::: Source :::

For this reason, one should also be cautioned against using back-testing as a method of validating future forecasts from a model. Because past errors are not necessarily indicative of future errors, a model performing well on a back-test does not mean that its current forecasts are accurate. A model may be able to predict accurately over several months of cohorts, but fail to pick up on a change in dynamics later and as a result output biased forecasts.
Once back-tests are conducted, the result is a set of user-level forecasts and corresponding actuals. The question then becomes, how does one go about judging the performance of the forecasts, and what should be acceptable success criteria? It’s particularly challenging to answer this question when looking at LTV predictions, because unpredictable variance at the user level makes generating accurate predictions for small cohorts impossible. However, this does not mean that the model doesn’t have value or utility. All models are wrong to some extent, but some are useful.
The two major success criteria for an LTV model are unbiasedness (errors averaging out to 0 over a large sample size) and directional correctness on smaller cohorts. Evaluation metrics should be chosen with these two criteria in mind.
“Traditional” metrics used to evaluate regression models, such as the R2 score or mean squared error (MSE), are not good choices for LTV models. The distribution of LTV is highly skewed across a group of users, and outliers/whales are common. These metrics are too sensitive to this and can be dominated by the presence of extreme outliers in the data, for which it would never be possible to generate accurate forecasts. The histogram below shows the type of distribution one would normally see for a mobile game:
Furthermore, they are not aligned with the actual use case of an LTV model, which is most often to aggregate user-level predictions into a cohort and look at its mean LTV. When evaluating performance of the model, the following are all better ways to look at it, and should be used in tandem to get a holistic view of performance:
- Test for ‘unbiasedness’: This is perhaps the most important feature in a good LTV model. When user-level predictions are aggregated over a large cohort (100,000+ users), there should be very little difference between the predicted average LTV and the actual. In other words, the user-level errors should have a mean of 0. Furthermore, this unbiasedness should also exist within subsets of the data, for example on iOS users specifically, or users acquired through Facebook specifically.

::: Data entries :::

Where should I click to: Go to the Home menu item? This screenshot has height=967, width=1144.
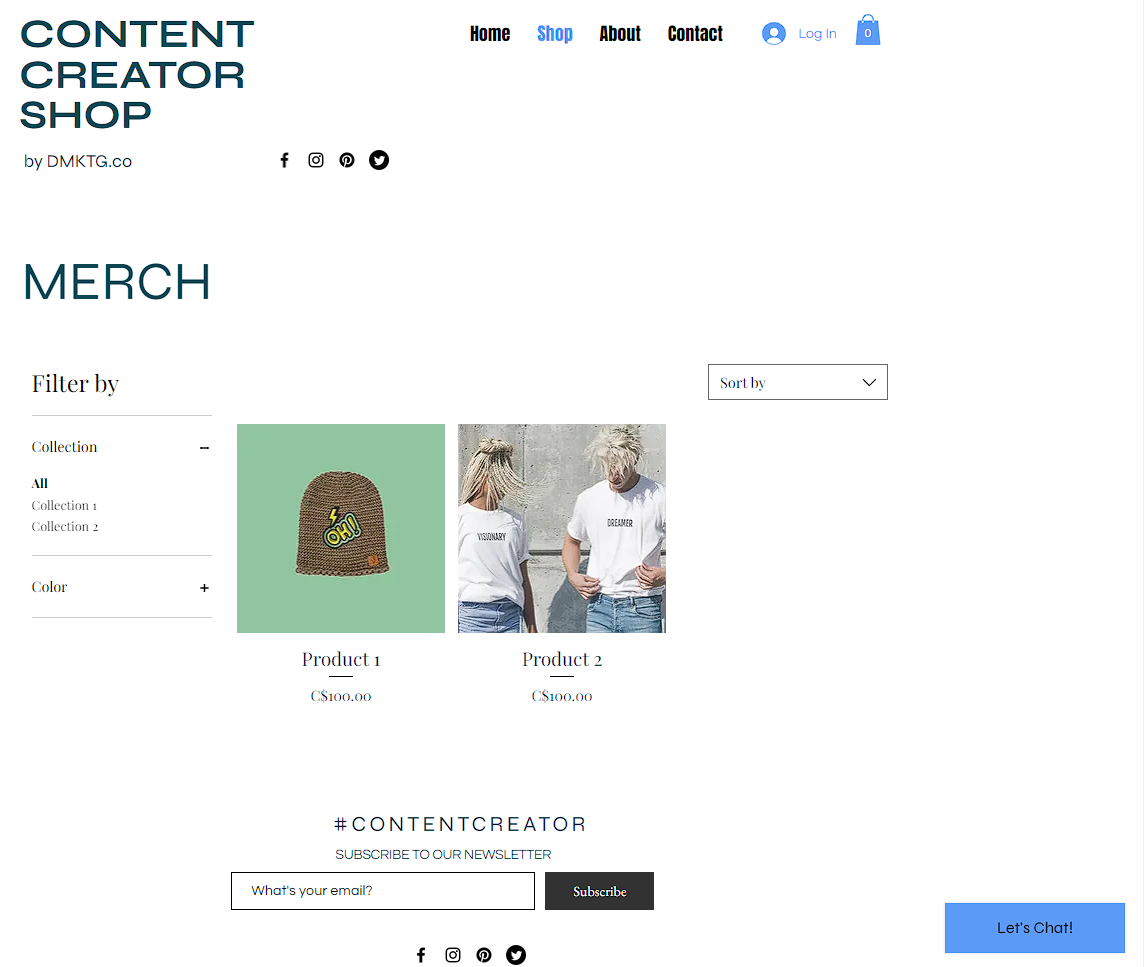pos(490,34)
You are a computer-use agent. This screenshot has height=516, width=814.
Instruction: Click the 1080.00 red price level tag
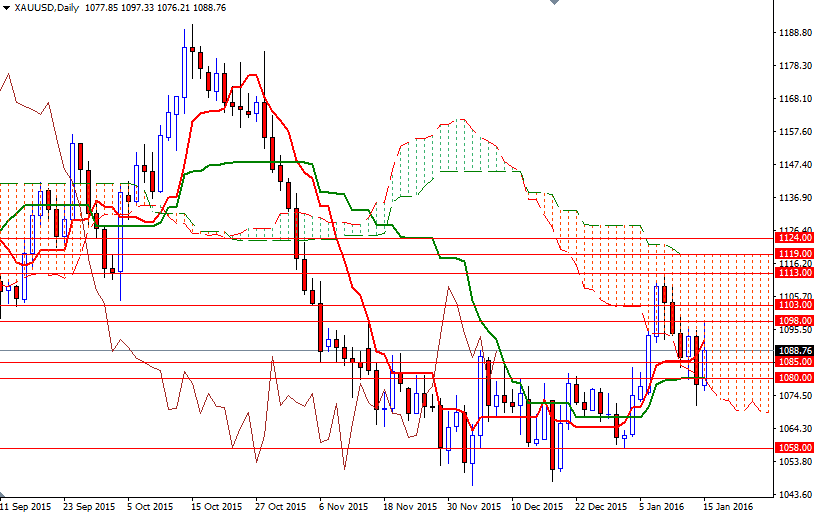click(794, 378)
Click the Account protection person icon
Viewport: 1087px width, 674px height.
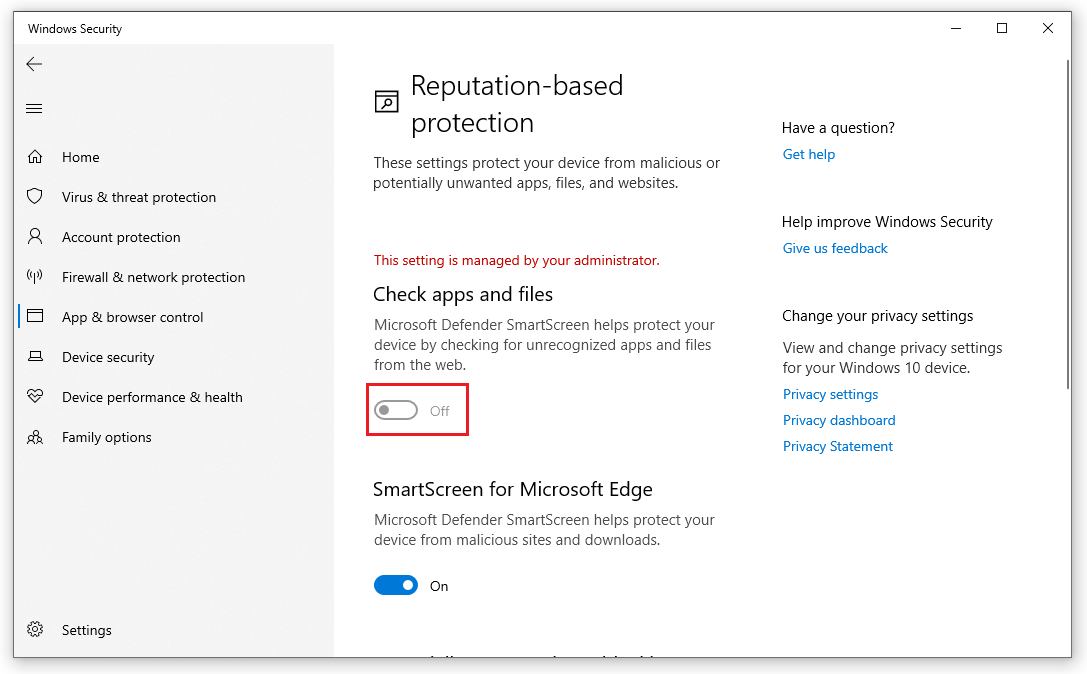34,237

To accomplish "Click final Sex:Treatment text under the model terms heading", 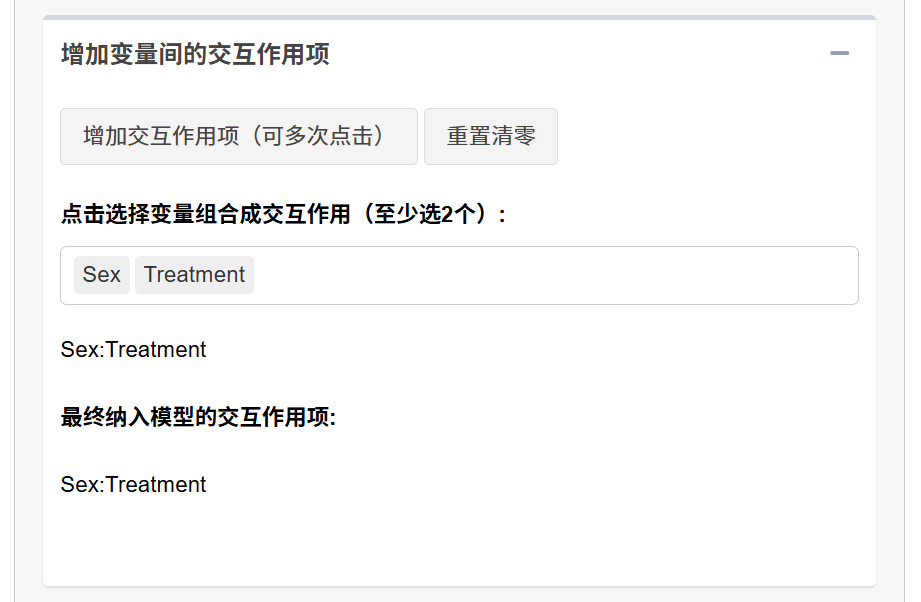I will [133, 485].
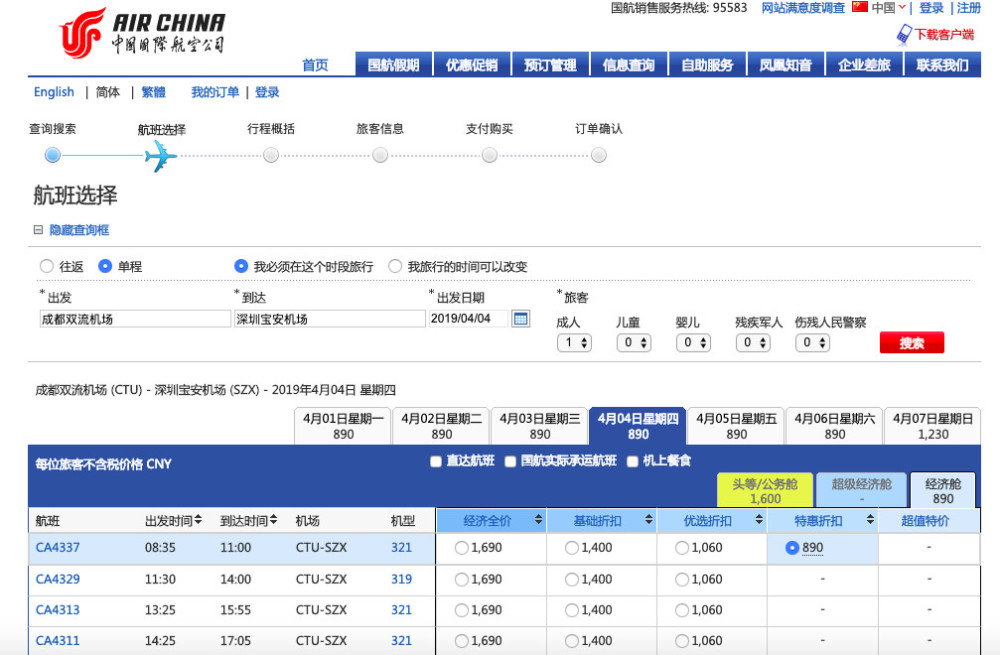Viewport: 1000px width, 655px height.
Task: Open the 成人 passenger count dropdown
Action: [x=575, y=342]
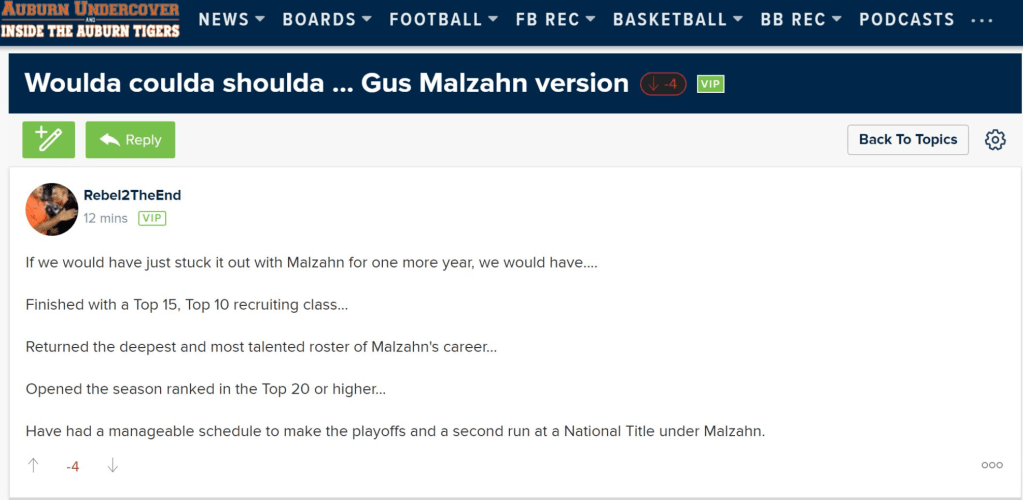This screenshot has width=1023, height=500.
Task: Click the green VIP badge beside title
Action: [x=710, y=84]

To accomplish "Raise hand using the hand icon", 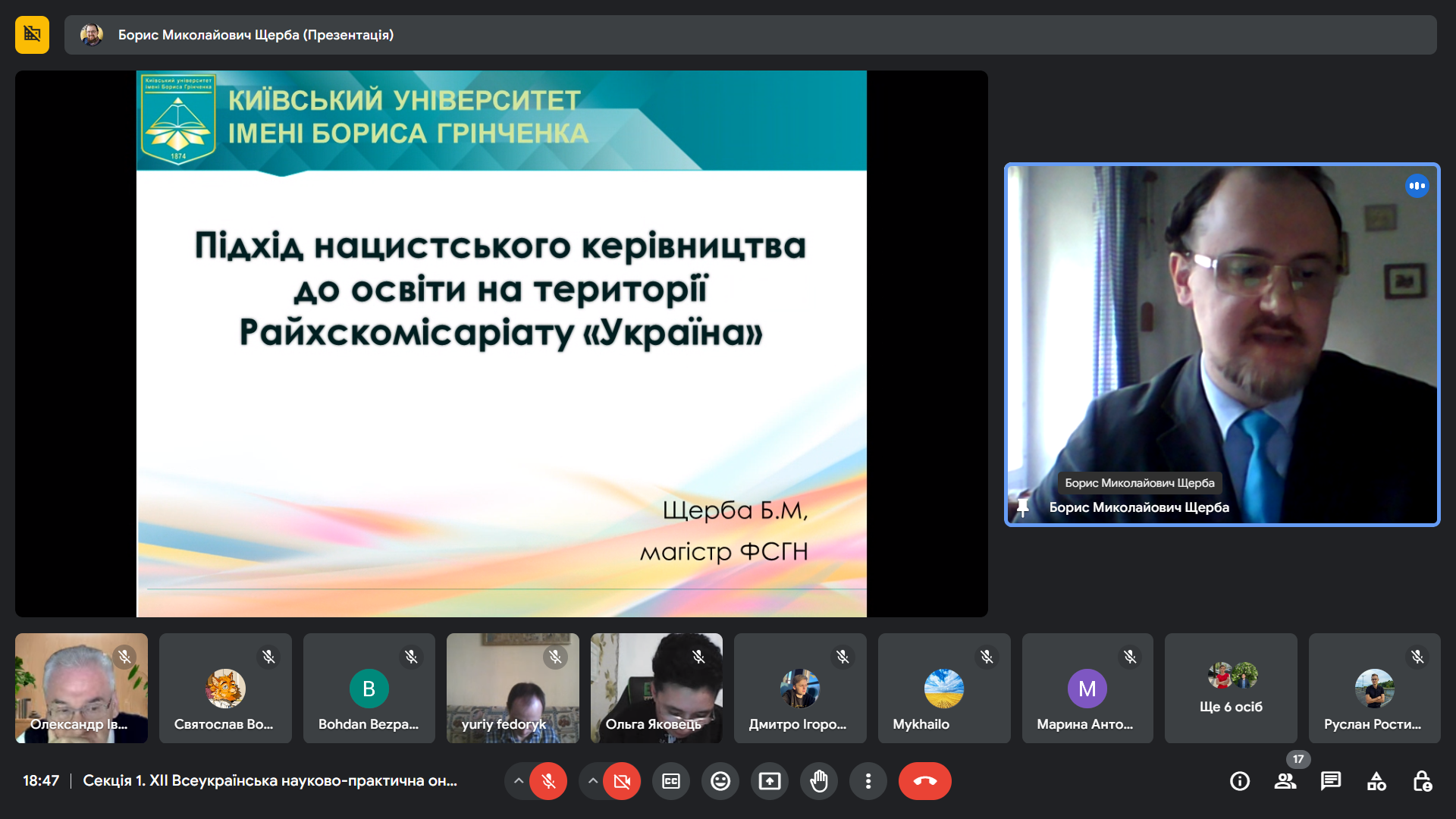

:::

- **Given task 1**: Determine whether each of the following statements agrees with the text on evaluating LTV models. Answer yes or no, and quote the deciding words of the text. (a) Strong performance on a back-test shows that a model's current forecasts are accurate. (b) The R2 score and mean squared error are poor choices for evaluating LTV models. (c) Unbiasedness is expected to hold within subsets of the data as well, such as iOS users.
- **Given task 2**: Reproduce the passage of the text on evaluating LTV models that begins at the words "The two major" and ends after the words "criteria in mind.".
- **Given task 3**: According to the text on evaluating LTV models, what are the two major success criteria for an LTV model?
The records were taken from a separate source.

- **Exercise result 1**:
(a) No: "a model performing well on a back-test does not mean that its current forecasts are accurate"
(b) Yes: "are not good choices for LTV models"
(c) Yes: "this unbiasedness should also exist within subsets of the data, for example on iOS users specifically"

- **Exercise result 2**:
The two major success criteria for an LTV model are unbiasedness (errors averaging out to 0 over a large sample size) and directional correctness on smaller cohorts. Evaluation metrics should be chosen with these two criteria in mind.

- **Exercise result 3**: Unbiasedness and directional correctness on smaller cohorts.